On Fri, 2025-09-12 at 21:53 -0400, Tom Lane wrote:
>
> Ah, got it. But this logic definitely deserves more comments.
> What do you think of something like
>
> if (pchar == ']' && charclass_start > 2)
> {
> /* found the real end of a bracket pair */
> charclass_depth--;
> /* past start of outer brackets, so keep charclass_start > 2 */
> }
> else if (pchar == '[')
> {
> /* start of a nested bracket pair */
> charclass_depth++;
> /* leading ^ or ] in this context is not special */
> charclass_start = 3;
> }
> else if (pchar == '^')
> {
> /* okay to increment charclass_start even if already > 1 */
> charclass_start++;
> }
> else
> {
> /* otherwise (including case of leading ']') */
> charclass_start = 3; /* definitely past the start */
> }
>
> > Perhaps s/charclass_depth/bracket_depth/ would be a good idea.
>
> Wouldn't object to that.

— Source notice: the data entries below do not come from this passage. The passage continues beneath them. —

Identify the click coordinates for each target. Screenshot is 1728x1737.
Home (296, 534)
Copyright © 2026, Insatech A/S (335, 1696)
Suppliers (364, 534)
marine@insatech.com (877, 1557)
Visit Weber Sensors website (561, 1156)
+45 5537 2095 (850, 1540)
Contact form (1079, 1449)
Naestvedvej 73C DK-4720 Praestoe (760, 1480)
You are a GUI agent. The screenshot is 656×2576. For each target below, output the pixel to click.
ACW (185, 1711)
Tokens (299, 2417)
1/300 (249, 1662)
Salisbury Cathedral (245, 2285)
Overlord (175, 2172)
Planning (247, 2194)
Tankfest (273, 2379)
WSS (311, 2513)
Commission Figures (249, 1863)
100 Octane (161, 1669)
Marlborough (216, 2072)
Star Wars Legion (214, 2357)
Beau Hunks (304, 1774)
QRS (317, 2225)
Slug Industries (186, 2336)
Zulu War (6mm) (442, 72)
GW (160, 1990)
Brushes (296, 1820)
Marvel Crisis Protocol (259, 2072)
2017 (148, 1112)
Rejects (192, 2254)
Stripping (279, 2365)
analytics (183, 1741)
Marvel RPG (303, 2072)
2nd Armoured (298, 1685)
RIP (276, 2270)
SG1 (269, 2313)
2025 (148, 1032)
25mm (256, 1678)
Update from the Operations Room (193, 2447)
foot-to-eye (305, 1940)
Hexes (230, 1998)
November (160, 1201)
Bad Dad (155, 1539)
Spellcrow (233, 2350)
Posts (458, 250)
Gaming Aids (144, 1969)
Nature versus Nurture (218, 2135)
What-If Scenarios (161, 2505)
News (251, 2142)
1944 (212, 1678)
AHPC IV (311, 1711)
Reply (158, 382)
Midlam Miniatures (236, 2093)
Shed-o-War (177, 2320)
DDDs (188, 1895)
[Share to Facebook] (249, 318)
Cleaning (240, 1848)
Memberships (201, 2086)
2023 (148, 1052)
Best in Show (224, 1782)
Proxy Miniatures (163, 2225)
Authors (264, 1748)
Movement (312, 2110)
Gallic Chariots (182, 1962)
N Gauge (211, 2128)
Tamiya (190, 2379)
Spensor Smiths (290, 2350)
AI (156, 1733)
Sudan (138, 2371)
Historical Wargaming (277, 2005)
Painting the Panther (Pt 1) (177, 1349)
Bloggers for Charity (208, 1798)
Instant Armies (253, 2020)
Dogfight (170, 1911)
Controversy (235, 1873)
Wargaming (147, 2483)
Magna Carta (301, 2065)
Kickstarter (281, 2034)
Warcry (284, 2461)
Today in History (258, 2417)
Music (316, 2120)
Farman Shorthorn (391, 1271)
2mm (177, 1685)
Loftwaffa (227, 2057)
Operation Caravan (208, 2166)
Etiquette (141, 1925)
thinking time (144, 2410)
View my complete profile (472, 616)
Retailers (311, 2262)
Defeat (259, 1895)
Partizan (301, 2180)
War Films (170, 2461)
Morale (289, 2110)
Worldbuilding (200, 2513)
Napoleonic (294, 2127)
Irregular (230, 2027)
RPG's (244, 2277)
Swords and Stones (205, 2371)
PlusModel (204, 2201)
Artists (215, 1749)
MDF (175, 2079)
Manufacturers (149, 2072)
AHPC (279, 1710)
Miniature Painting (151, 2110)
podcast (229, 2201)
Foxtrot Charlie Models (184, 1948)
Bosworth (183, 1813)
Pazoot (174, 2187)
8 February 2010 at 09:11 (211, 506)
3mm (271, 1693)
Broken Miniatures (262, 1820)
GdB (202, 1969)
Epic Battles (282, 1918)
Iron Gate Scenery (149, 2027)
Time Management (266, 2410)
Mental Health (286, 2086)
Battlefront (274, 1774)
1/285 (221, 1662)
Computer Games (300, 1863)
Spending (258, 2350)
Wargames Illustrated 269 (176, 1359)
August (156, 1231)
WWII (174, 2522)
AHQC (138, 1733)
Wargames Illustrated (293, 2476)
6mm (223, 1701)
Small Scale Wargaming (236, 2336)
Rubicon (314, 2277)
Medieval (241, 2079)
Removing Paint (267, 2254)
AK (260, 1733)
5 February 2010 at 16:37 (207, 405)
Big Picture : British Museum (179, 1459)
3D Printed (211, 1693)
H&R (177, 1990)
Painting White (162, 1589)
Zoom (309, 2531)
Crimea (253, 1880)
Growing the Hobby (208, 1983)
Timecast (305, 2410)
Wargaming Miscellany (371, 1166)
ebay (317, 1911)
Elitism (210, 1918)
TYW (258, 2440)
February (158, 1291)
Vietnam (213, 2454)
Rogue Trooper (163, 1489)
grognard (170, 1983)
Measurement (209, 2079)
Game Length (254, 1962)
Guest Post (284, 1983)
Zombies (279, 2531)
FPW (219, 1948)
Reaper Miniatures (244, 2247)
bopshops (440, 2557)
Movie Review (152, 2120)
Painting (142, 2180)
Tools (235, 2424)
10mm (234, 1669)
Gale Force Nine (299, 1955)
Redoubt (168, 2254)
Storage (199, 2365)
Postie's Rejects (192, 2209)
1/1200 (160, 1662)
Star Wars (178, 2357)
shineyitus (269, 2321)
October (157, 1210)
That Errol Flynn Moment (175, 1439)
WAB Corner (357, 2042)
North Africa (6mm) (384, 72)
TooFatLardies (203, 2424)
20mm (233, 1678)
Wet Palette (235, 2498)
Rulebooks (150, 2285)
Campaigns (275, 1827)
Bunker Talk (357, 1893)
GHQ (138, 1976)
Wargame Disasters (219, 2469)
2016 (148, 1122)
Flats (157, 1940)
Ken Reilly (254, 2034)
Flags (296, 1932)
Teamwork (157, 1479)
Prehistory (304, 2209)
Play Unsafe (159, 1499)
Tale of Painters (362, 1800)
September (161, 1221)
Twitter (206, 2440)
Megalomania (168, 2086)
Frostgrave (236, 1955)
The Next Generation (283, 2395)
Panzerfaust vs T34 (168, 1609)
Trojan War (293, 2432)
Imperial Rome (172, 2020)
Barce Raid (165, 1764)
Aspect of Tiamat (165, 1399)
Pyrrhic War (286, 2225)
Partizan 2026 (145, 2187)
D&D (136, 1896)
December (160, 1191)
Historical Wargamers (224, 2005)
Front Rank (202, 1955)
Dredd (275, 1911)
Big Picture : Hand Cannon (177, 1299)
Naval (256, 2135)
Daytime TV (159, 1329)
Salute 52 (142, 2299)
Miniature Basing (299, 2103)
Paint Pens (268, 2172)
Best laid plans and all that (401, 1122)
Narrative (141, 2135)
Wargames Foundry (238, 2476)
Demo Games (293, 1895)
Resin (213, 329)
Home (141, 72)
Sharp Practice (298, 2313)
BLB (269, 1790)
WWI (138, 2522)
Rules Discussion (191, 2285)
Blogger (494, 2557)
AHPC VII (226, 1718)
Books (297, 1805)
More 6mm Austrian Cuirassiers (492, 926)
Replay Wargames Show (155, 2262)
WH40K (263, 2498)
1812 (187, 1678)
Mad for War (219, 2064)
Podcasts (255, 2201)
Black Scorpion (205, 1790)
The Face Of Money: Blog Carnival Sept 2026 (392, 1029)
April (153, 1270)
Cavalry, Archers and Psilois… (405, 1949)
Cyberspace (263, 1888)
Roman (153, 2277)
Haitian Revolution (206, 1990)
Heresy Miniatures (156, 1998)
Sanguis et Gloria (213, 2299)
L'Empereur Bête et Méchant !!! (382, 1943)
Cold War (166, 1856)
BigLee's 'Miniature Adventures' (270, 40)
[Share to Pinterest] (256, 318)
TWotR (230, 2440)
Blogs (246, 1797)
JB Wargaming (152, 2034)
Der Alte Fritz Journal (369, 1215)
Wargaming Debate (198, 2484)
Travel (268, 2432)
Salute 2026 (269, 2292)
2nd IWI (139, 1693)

Maybe we can think of a better name for
> "charclass_start" too --- that sounds like a boolean condition.
> The best I'm coming up with right now is "charclass_count", but
> that's not that helpful.
I came up with the attached patch set.
0001 is the actual bug fix: in addition to my previous patch, I fixed two
more cases in which a closing bracket might not be recognized as ending
the character class (one is from your patch above). I think that these
could not lead to bad query results, but I am not certain.
0002 is the cosmetic improvement: I renamed "charclass_depth" to "bracket_depth"
and "bracket_depth" to "bracket_pos", rewrote the "else if" cascade as you
suggested above and put some love into additional comments.
I used two separate patches for clarity and ease of review, but both
should get backpatched.
Yours,
Laurenz Albe